(Data for review begins)

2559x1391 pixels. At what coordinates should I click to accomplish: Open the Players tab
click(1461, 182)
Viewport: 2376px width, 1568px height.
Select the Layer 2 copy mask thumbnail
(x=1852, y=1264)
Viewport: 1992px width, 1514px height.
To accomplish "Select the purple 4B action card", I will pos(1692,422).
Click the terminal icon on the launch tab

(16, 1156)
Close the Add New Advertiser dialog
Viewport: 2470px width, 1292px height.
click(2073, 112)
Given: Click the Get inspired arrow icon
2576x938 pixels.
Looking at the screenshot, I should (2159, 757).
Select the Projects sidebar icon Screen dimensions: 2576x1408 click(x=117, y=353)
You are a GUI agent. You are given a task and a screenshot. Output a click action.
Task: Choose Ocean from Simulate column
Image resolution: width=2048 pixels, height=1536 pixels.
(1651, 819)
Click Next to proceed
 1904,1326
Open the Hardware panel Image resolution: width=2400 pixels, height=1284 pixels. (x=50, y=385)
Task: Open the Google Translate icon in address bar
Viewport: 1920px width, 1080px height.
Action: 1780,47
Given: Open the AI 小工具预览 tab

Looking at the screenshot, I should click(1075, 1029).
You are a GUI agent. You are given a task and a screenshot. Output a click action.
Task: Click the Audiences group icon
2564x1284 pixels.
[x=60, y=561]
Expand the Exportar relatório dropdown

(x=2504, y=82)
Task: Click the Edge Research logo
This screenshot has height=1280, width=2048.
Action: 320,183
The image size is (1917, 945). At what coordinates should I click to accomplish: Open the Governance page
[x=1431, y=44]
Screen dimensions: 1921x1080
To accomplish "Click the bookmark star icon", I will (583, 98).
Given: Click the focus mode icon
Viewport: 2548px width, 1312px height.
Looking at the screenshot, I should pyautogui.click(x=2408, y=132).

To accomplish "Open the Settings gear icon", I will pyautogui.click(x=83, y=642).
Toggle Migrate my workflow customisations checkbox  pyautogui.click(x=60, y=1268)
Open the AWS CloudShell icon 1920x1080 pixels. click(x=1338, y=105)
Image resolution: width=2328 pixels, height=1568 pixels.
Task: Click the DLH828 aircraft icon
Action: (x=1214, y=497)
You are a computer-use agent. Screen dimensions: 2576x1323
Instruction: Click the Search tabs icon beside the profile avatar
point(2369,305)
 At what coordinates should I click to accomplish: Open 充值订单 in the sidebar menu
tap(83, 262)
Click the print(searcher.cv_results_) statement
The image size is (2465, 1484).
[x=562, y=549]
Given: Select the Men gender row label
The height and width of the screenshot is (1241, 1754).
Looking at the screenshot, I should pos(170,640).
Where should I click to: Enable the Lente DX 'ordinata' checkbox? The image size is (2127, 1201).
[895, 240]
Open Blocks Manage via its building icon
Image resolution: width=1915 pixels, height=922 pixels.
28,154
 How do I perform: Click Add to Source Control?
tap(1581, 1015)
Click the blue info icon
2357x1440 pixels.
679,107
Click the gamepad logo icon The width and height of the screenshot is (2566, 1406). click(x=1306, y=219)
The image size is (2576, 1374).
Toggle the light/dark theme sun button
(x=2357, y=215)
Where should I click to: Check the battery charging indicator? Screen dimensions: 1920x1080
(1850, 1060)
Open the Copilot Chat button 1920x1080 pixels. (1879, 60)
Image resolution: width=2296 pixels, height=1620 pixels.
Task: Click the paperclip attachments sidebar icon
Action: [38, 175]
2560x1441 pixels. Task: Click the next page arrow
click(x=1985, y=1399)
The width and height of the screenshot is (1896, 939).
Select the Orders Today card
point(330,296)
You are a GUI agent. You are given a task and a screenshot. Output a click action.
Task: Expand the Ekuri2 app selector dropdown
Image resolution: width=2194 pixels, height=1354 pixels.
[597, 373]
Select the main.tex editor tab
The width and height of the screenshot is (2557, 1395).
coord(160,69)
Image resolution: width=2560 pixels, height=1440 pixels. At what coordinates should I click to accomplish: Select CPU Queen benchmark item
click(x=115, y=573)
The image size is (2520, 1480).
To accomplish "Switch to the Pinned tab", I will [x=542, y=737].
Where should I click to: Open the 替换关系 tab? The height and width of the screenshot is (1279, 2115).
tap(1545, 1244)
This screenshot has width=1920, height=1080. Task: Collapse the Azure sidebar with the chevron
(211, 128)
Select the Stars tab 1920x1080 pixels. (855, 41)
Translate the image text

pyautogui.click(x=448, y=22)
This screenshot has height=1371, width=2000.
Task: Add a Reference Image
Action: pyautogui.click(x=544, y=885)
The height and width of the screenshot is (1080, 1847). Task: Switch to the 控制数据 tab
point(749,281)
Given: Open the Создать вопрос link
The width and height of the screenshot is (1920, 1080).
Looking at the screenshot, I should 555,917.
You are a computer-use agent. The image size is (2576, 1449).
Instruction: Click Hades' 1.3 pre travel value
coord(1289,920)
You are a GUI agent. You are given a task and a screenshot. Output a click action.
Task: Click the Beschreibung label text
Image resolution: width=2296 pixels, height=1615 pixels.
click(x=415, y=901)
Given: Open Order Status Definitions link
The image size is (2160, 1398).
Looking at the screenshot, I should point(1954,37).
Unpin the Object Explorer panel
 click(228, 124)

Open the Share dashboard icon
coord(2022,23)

(Data for review ends)

*Your objective*:
Starting with the first line above and ending with the line that holds "Viewport: 1992px width, 1514px height.", restate each line word for word and add nothing else.

*Response to the task*:
2559x1391 pixels. At what coordinates should I click to accomplish: Open the Players tab
click(1461, 182)
Viewport: 2376px width, 1568px height.
Select the Layer 2 copy mask thumbnail
(x=1852, y=1264)
Viewport: 1992px width, 1514px height.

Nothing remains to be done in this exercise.